Ce film a été diffusé sur Canal+ en1993. A la suite de la numérisation de la copie 35mm en 2020, il est ressorti sur des plateformes de diffusion, filmoTV, La Cinétek, Tënk, d’où des critiques récentes.

JEROME DESCAMP, cinéaste, directeur artistique de la Pellicule ensorcelée, Président de l’Agence du court-métrage, extrait catalogue 2023

Jamais on ne m’avait parlé comme cela du sport, de ce sport. Jamais on ne m’avait montré avec autant de beauté la recherche du geste ultime pour tendre vers l’infini. Bien sûr, les images magnifiques de sport nous environnent, mais elles sont dévoyées par des commentaires enflés et un montage syncopé qui ne nous fait pas prendre conscience des enjeux réels du dépassement. Ici, le dépouillement fait force, une image est une image, elle a son sens, son expressivité, un visage est filmé comme le plus beau du monde et tout à coup, la simplicité vous saute aux veux. Daisy Lamothe est une cinéaste qui partage son écoute, sa vision et je me mets à aimer le sport, tous les sports pour peu que comme pour Envol, la quête d’absolu soit au cœur de ce qui porte chaque être humain

LE CANARD ENCHAINE 17 Février 2021 (rubrique à voir) Les remontées mécaniques des stations de sports d’hiver ont beau être fermées, la possibilité de tutoyer le ciel reste ouverte. Il suffit de se replonger dans ce documentaire enchanteur de la française Daisy Lamothe, sorti en 1994, sur … le saut à ski. Parce que ce sont ses adeptes qui en parlent le mieux, la réalisatrice donne la parole à un groupe de champions en herbe, tous étonnants de maturité. L’un décrit la plénitude à laquelle il parvient quand il sent ses skis vibrer dans le vide et son désarroi lorsque les lois de la gravité le font redescendre. L’autre insiste sur cette seconde où plus rien n’existe sinon la communion d’un corps avec l’air : l’envol. Entre deux témoignages des images pleines de grâce d’hommes-oiseaux en quête du geste parfait. C.B.
+++++
Tâche demandée 1 – D'après l'extrait consacré au documentaire sur le saut à ski, pourquoi ce film fait-il l'objet de critiques récentes ? Répondez en une à trois phrases.
Tâche demandée 2 –
Répondez brièvement, à partir de l'extrait sur le documentaire consacré au saut à ski :
(a) Quelle fonction Jérôme Descamp exerce-t-il à l'Agence du court-métrage ?
(b) Dans quelle rubrique du Canard enchaîné du 17 février 2021 la critique est-elle parue ?
(c) Quelle nationalité Le Canard enchaîné attribue-t-il à Daisy Lamothe ?
Le listing n'est pas utile ici.

Entrées conservées d'une collection –
+++++
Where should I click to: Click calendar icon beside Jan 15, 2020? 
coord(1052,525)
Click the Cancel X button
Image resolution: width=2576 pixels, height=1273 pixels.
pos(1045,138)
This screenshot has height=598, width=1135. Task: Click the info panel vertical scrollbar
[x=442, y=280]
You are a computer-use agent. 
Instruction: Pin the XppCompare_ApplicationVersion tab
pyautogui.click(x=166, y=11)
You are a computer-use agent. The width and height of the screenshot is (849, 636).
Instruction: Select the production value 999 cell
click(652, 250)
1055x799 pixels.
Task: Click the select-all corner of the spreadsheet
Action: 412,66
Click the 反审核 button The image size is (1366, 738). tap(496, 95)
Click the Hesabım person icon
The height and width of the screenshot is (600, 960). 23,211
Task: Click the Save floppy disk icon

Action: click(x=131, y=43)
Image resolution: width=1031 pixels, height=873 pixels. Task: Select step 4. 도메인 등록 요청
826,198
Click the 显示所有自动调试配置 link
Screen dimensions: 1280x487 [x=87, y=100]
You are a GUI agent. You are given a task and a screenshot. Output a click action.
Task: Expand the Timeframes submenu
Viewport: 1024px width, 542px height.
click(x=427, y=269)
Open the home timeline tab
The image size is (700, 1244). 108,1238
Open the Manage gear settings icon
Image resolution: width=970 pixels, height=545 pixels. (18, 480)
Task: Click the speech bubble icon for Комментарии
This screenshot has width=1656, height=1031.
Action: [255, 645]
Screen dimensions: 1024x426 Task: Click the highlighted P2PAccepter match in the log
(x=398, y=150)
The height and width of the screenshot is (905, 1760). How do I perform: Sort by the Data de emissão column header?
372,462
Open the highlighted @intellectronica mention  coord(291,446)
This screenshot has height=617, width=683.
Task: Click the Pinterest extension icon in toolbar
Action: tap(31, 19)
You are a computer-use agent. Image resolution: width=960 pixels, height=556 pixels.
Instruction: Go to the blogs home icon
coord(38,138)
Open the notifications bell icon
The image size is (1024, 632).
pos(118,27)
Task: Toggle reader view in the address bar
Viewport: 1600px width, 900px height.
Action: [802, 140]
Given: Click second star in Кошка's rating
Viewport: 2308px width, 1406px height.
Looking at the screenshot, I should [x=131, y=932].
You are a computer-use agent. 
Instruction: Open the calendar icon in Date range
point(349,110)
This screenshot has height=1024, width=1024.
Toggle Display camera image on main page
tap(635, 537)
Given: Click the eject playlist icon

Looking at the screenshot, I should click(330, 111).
+++++
Réponse complète 1 – La copie 35 mm du film a été numérisée en 2020. Le film est alors ressorti sur des plateformes de diffusion (filmoTV, La Cinétek, Tënk), d'où ces critiques récentes.

Réponse complète 2 –
(a) Il en est le Président.
(b) Dans la rubrique « à voir ».
(c) Elle est présentée comme française.